**DIRECTIONS**
In the Seton Hall article, why does the writer say Willard was dead on in calling the win "Awesome"?

**SUPPLIED TEXT**
Saturday, March 12, 2016

Willard, Seton Hall complete meteoric rise to Big East championship

Isaiah Whitehead and Kevin Willard share in celebration after Seton Hall capped off resurgent season with their first Big East championship since 1993. (Photo courtesy of Clayton Collier via 89.5 FM WSOU)

NEW YORK -- Following a furious exchange in the final seconds that would be enough to make an ordinary man's heart stop, Kevin Willard basked in what had just happened, and offered just one word for a response.

"Awesome."
Considering that from which his Seton Hall program came, and the 23-year chasm separating Big East championships in South Orange, Willard was dead on in his assessment. After all, hardly anyone would have predicted his Pirates to survive the tumultuous depths last season plunged into, from the walkout of Jaren Sina to the alleged rift between Isaiah Whitehead and Sterling Gibbs as to whose team this truly was.

"Our whole focus this year was just trying to get better, game by game," Willard admitted once again. And if you spent enough time around Seton Hall this season, you would know it was not a cliched reply. Picked seventh in the conference's preseason poll, the Pirates were thought of as up-and-comers, yes, but in the sense of a unit who would perhaps push the envelope for an NIT bid, not the automatic NCAA Tournament berth Seton Hall clinched with a dramatic 69-67 victory over Villanova, bringing hardware back across the Hudson River with them to boot.

**STORED ROWS**
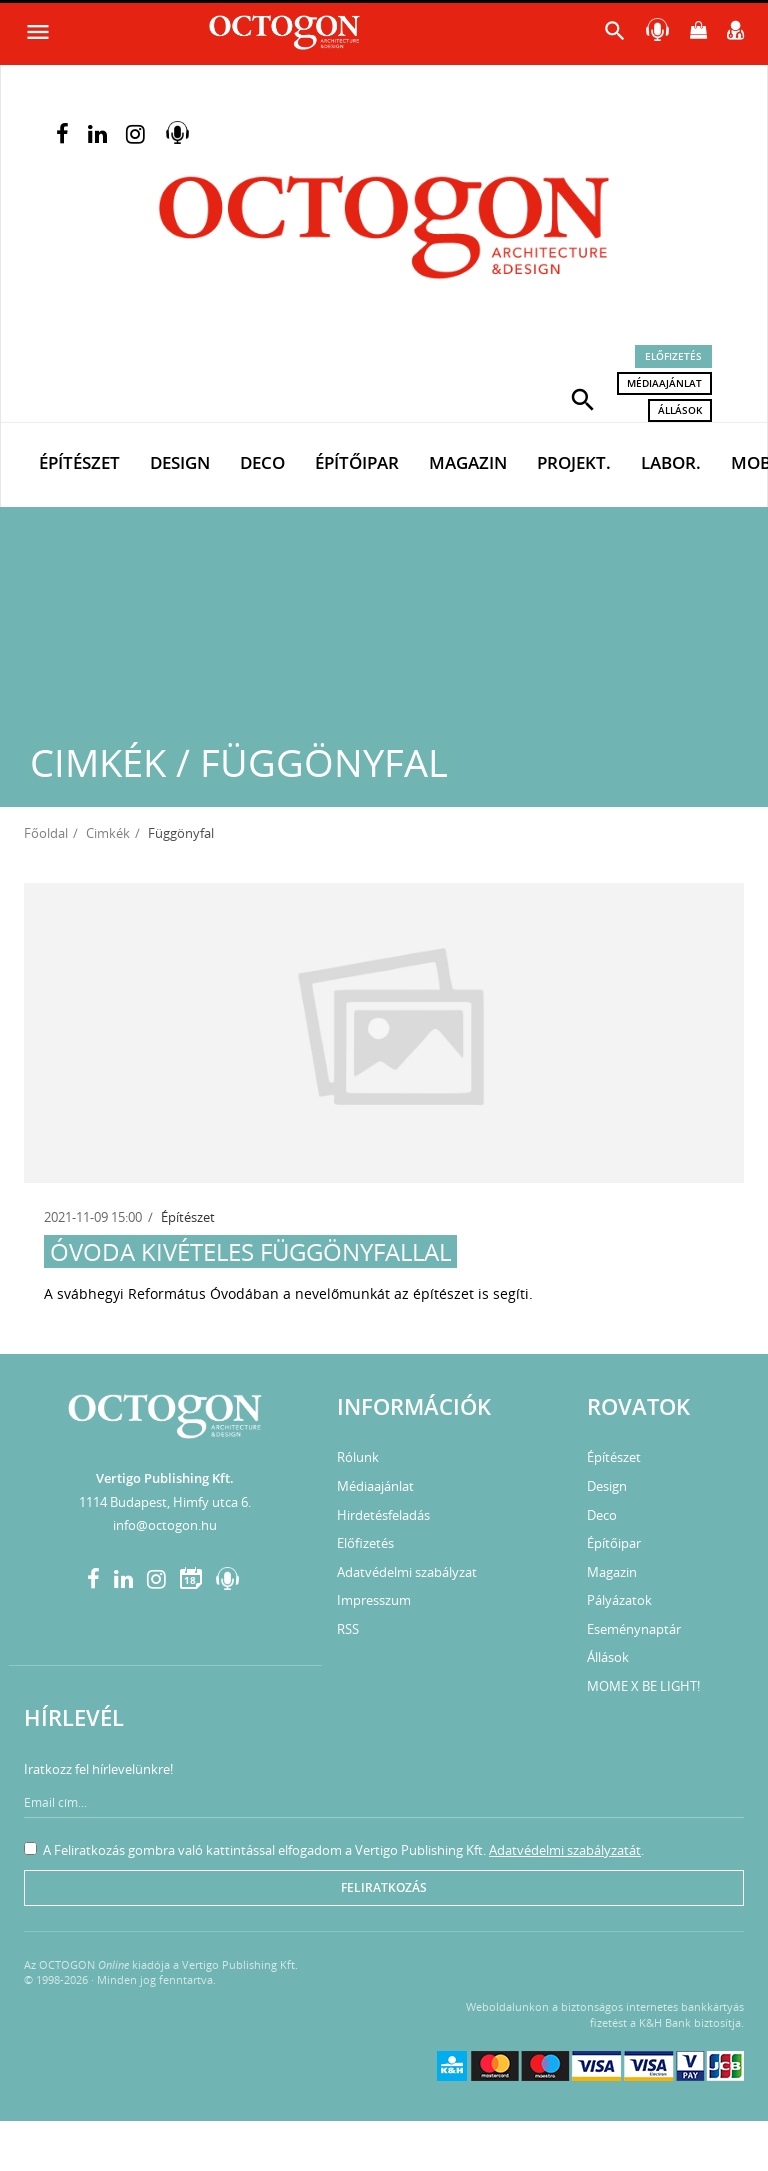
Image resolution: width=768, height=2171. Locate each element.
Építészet (79, 462)
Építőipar (357, 462)
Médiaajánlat (664, 383)
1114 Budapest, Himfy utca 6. (165, 1502)
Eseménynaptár (634, 1629)
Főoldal (46, 833)
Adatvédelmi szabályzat (407, 1572)
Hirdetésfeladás (383, 1515)
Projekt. (574, 462)
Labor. (671, 462)
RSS (348, 1629)
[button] (583, 398)
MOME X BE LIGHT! (643, 1686)
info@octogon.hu (165, 1525)
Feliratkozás (384, 1887)
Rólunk (358, 1457)
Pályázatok (619, 1600)
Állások (680, 410)
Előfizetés (673, 356)
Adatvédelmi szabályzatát (565, 1850)
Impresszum (374, 1600)
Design (180, 462)
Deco (262, 462)
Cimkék (108, 833)
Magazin (468, 462)
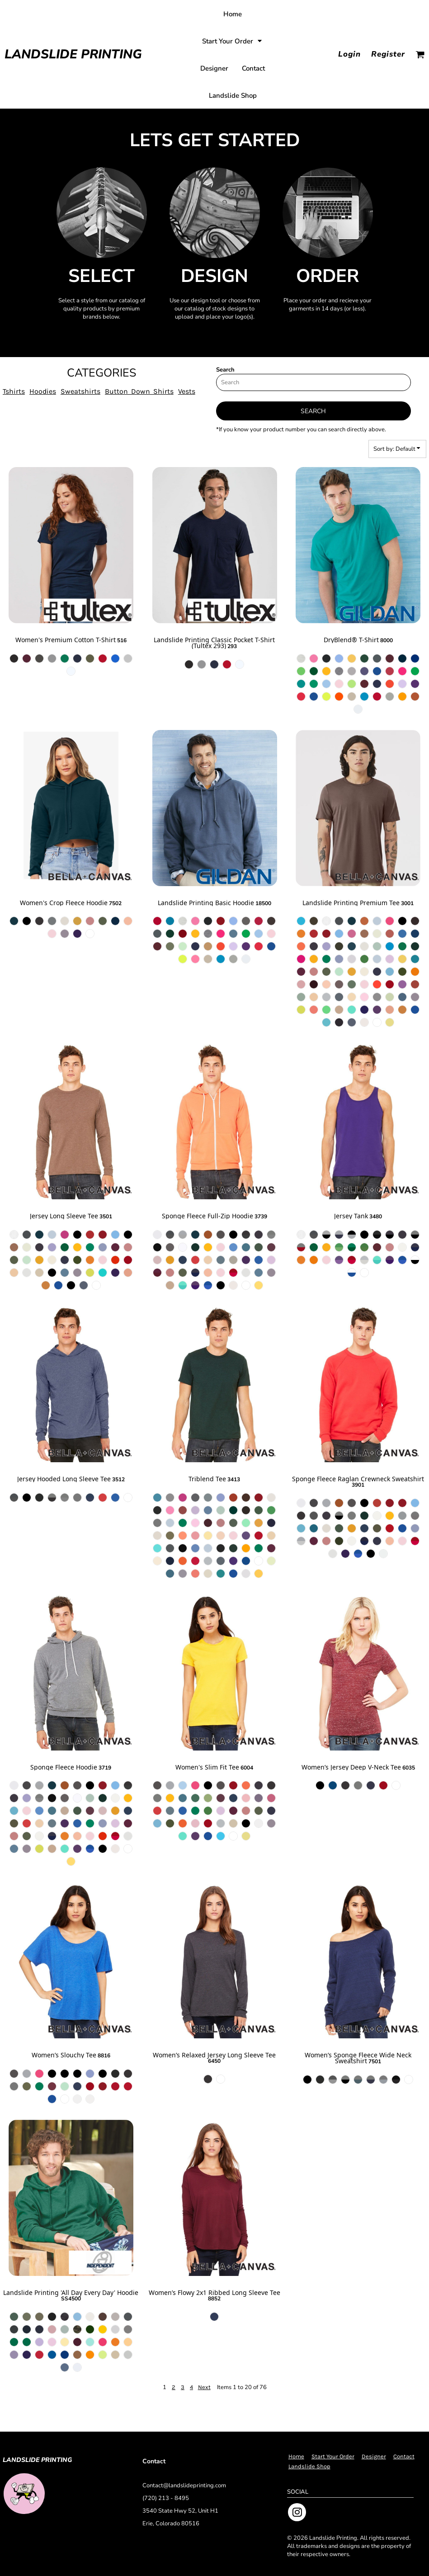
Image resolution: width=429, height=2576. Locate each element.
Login (349, 54)
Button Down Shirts (139, 391)
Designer (374, 2456)
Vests (186, 391)
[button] (232, 40)
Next (204, 2387)
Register (388, 54)
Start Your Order (332, 2456)
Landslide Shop (309, 2466)
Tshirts (14, 391)
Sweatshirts (80, 391)
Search (225, 370)
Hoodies (42, 391)
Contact (404, 2456)
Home (296, 2456)
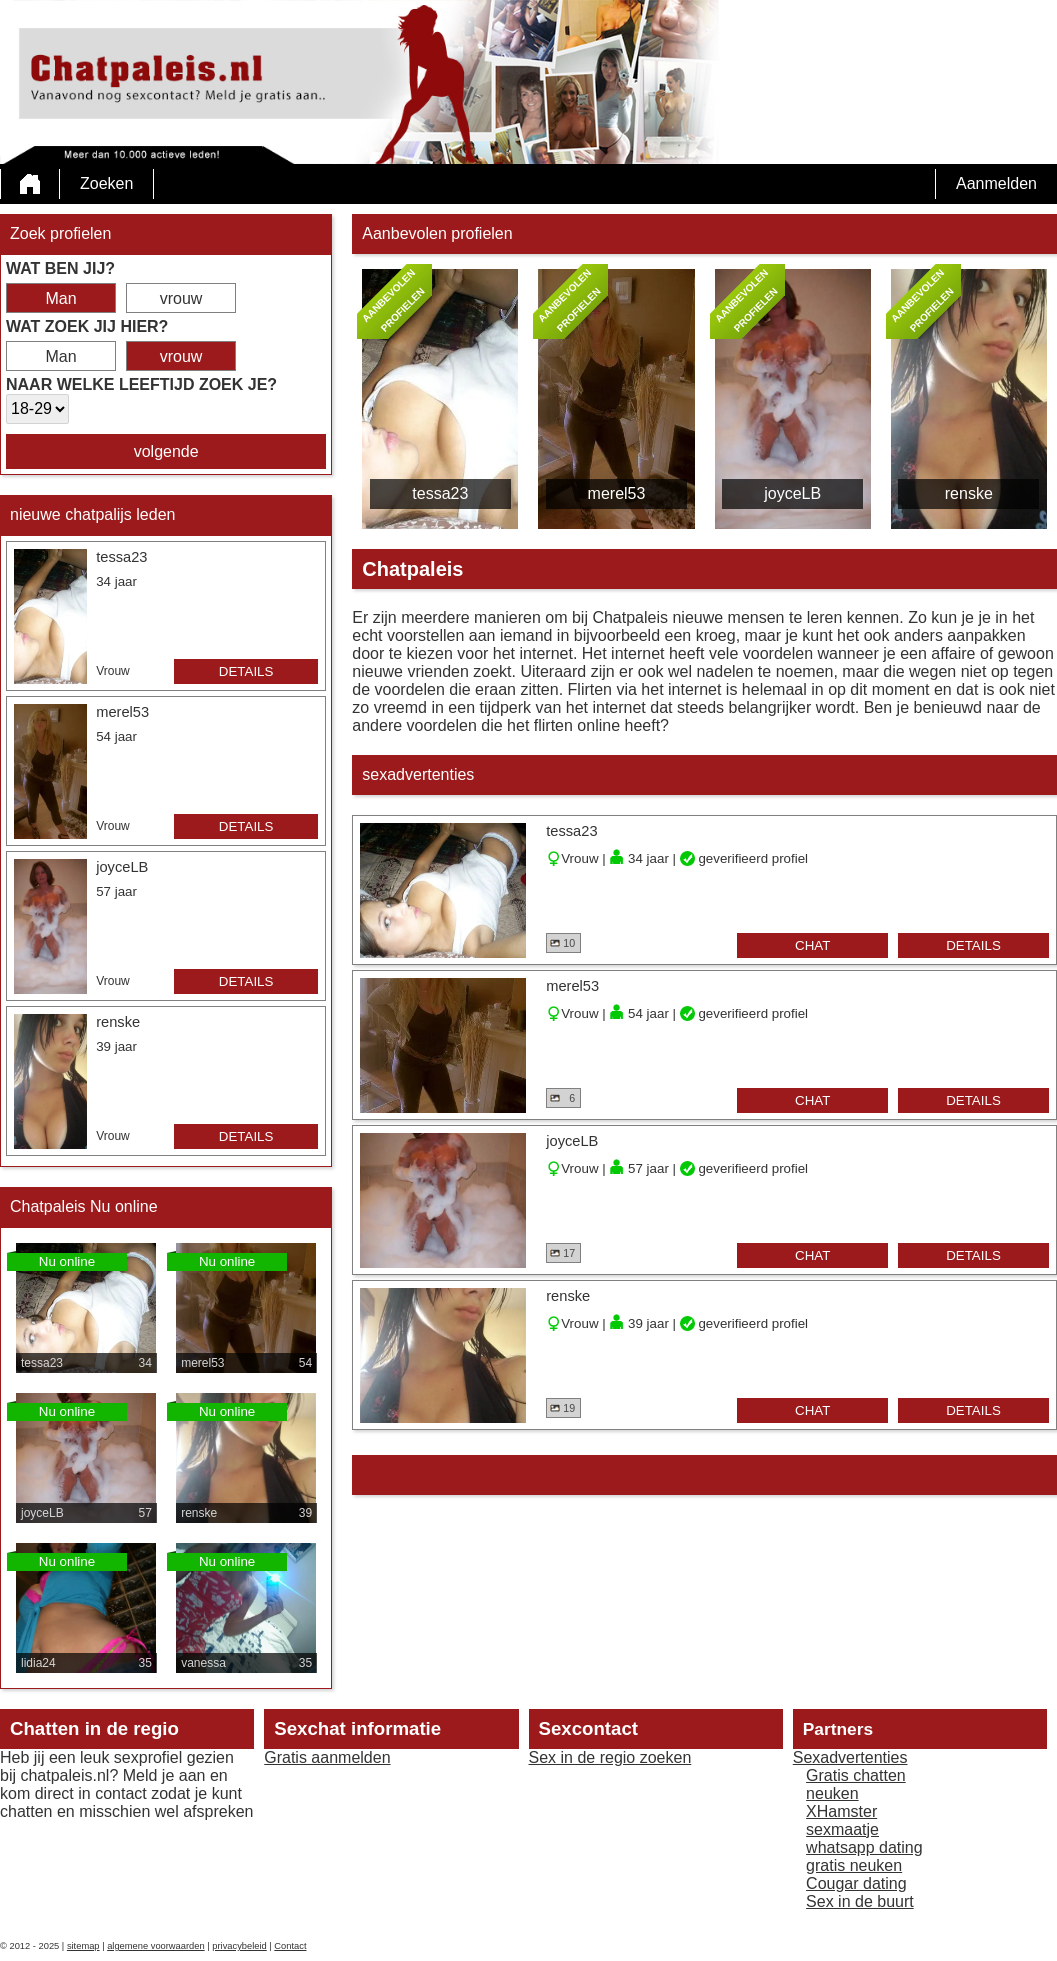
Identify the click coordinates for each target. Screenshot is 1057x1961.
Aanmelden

**EXERCISE OUTPUT**
The program had gone 23 years without a Big East championship. Hardly anyone expected the Pirates to recover from the previous season's turmoil, which included Jaren Sina's walkout and the alleged rift between Isaiah Whitehead and Sterling Gibbs over whose team it was.